─── ФРАГМЕНТ ТЕКСТА ───

По мосту времени с Хасаном Ирфоном

У меня на книжной полке много художественных книг - на таджикском, русском и узбекском языках. Среди них есть и с автографом самих писателей. Одним из них является автобиографический роман Хасана Ирфона «В лачугах кустарей» на русском языке. Каждый раз, когда беру в руки эту книгу, думаю о сложной фигуре, а точнее, творчестве замечательного таджикского писателя и переводчика Хасана Ирфона, и невольно представляю себе его титанический труд, проложивший мосты от русской классической литературы к литературе таджикской.

Творчество Хасана Ирфона, современника и близкого друга устода Садриддина Айни, Саидризо Ализаде, Ходжи Муйина, Абдукаюма Курби, Рахима Хошима и многих других корифеев таджикской прозы, также неисчерпаемо и многогранно. Думаю, что и сейчас не ослабеет интерес к его прекрасной повести «Два друга из двух краев» и романа «В лачугах кустарей», в которых писатель рассказывает о Самарканде начала нашего века, где прошли его детство и юность, о встречах с людьми. Герои книги - его родители, творческая интеллигенция, и особенно ткачи, которые вручную ткали шелковые ткани и чей изнурительный труд он воспел.

─── ИСХОДНЫЕ ДАННЫЕ ───

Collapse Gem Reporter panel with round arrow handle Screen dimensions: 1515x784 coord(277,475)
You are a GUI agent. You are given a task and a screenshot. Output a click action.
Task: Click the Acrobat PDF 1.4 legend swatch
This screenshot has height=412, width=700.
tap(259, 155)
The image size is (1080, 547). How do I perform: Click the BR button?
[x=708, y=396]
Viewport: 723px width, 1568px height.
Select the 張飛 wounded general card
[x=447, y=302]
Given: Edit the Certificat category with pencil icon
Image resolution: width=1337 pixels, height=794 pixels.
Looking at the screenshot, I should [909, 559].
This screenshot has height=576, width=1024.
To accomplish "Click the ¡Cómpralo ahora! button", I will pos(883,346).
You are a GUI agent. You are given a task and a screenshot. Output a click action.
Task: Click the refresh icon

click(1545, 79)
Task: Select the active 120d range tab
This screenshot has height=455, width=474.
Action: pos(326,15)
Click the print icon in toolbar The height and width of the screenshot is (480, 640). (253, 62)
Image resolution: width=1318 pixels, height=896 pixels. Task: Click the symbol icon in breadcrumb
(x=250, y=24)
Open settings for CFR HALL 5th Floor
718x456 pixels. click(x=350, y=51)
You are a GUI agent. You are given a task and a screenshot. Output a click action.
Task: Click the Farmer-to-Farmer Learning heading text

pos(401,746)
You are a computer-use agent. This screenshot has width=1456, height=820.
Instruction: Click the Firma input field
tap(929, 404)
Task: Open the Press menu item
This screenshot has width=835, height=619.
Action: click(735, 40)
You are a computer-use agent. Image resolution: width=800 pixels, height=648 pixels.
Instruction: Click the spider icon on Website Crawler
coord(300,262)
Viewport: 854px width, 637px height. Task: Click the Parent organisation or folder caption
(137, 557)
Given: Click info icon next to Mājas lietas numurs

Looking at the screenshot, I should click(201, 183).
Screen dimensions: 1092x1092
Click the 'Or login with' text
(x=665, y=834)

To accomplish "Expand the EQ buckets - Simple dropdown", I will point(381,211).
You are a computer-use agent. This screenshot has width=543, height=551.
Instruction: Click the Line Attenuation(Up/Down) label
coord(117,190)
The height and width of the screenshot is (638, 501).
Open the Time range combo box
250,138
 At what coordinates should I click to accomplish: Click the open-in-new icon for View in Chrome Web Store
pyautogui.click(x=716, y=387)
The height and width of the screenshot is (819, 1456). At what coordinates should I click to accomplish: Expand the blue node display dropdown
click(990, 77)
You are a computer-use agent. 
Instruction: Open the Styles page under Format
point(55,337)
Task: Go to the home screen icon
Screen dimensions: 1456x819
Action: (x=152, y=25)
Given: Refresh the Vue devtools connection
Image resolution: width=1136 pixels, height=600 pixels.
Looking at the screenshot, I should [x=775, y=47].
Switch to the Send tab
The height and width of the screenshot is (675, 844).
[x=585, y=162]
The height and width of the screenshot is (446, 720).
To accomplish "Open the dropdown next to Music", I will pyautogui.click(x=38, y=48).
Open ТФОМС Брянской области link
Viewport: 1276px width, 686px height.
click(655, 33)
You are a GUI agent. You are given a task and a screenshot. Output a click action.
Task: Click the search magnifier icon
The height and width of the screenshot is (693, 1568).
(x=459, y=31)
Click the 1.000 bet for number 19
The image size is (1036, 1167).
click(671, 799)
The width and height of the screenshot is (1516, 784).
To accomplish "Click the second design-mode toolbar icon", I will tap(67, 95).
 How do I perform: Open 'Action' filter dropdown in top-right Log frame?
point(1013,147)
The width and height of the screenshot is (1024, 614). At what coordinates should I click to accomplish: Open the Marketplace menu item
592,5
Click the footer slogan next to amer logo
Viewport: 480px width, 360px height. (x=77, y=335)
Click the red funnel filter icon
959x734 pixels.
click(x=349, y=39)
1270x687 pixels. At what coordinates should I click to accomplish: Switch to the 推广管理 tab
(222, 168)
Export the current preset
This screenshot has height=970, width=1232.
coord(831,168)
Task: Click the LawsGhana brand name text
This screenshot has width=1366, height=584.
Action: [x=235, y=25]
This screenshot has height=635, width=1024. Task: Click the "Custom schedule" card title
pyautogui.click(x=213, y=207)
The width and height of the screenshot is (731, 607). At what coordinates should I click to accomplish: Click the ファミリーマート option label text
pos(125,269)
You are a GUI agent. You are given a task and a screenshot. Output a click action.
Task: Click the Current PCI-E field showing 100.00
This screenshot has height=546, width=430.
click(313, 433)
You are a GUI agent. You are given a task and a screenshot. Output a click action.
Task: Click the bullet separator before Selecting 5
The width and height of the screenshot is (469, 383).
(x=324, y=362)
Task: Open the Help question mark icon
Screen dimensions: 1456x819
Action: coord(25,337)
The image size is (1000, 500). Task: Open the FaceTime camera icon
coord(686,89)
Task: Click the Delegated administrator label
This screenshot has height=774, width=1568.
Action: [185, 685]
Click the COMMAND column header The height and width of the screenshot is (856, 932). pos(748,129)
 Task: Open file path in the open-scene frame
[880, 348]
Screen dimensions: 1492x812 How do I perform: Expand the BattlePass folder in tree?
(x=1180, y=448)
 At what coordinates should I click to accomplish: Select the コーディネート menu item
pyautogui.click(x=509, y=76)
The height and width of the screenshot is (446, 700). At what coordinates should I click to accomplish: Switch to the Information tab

───

- ЧТО СДЕЛАТЬ:
**1.** Перепишите из текста о Хасане Ирфоне всё подряд, начиная со слов «По мосту времени» и вплоть до слов «к литературе таджикской.».
**2.** Допишите текст о Хасане Ирфоне: продолжение должно идти сразу за его последним предложением.

- ОТВЕТЫ ПО ЗАДАНИЯМ:
**1.**
По мосту времени с Хасаном Ирфоном

У меня на книжной полке много художественных книг - на таджикском, русском и узбекском языках. Среди них есть и с автографом самих писателей. Одним из них является автобиографический роман Хасана Ирфона «В лачугах кустарей» на русском языке. Каждый раз, когда беру в руки эту книгу, думаю о сложной фигуре, а точнее, творчестве замечательного таджикского писателя и переводчика Хасана Ирфона, и невольно представляю себе его титанический труд, проложивший мосты от русской классической литературы к литературе таджикской.

**2.**
«И я в детстве ткал платки, - писал Хасан Ирфон в предисловии к своему роману, - они были большие, их ткали из шелка. Тогда не говорили натуральный шелк, шелк был, и все. Сколько шелкопрядов должны были потрудиться, чтобы получился один платок. Я разворачиваю платки, они легкие и прекрасные, вот этот как радуга, с полосами малиново-лиловыми, желтыми, зелеными. Все ярко и радует, как сама природа. Этот платок для молодой девушки, да будет она счастлива!

Но вручную больше платков не ткут,

Этот платок, не повторить.

Жизнь человека не повторяется,

Я разворачиваю платок воспоминаний…»

Первая встреча

Осенью 1970 года я, отслужив установленный срок в рядах Советской Армии, вернулся домой. По доброй традиции родители организовали угощение для односельчан и родственников. Мы стояли у распахнутой двери и приветствовали гостей, среди них был очень прилично одетый старик в черном костюме, тюбетейке, а в руках трость. Отец любезно поздоровался с ним и, держа за руки, сопроводил гостя до стола и, возвращаясь ко мне, спросил:

- Ты его узнал?

 Я удивленно пожал плечами.

- Это писатель Хасан Ирфон, - объяснил отец. - Живет у своей дочери Зебо Аюбовой, недавно переехал из города к нам, мы соседи. Кстати, твоя сестричка у него работает секретарем.

 В это время кто-то подошел и сообщил, что почетный гость хочет познакомиться с виновником торжества, то есть со мной, я подошел к нему и представился.

- О, значит, Мухаммад Захиршах, король Афганистана, - гудящим, как набат, голосом литератора он привлек внимание сидевших вокруг себя. - Для меня честь поздороваться с таким знаменитым человеком.

От взгляда собравшихся мне стало стыдно, я отвернулся. Потом он спросил, где и как прошла служба, как теперь на гражданке.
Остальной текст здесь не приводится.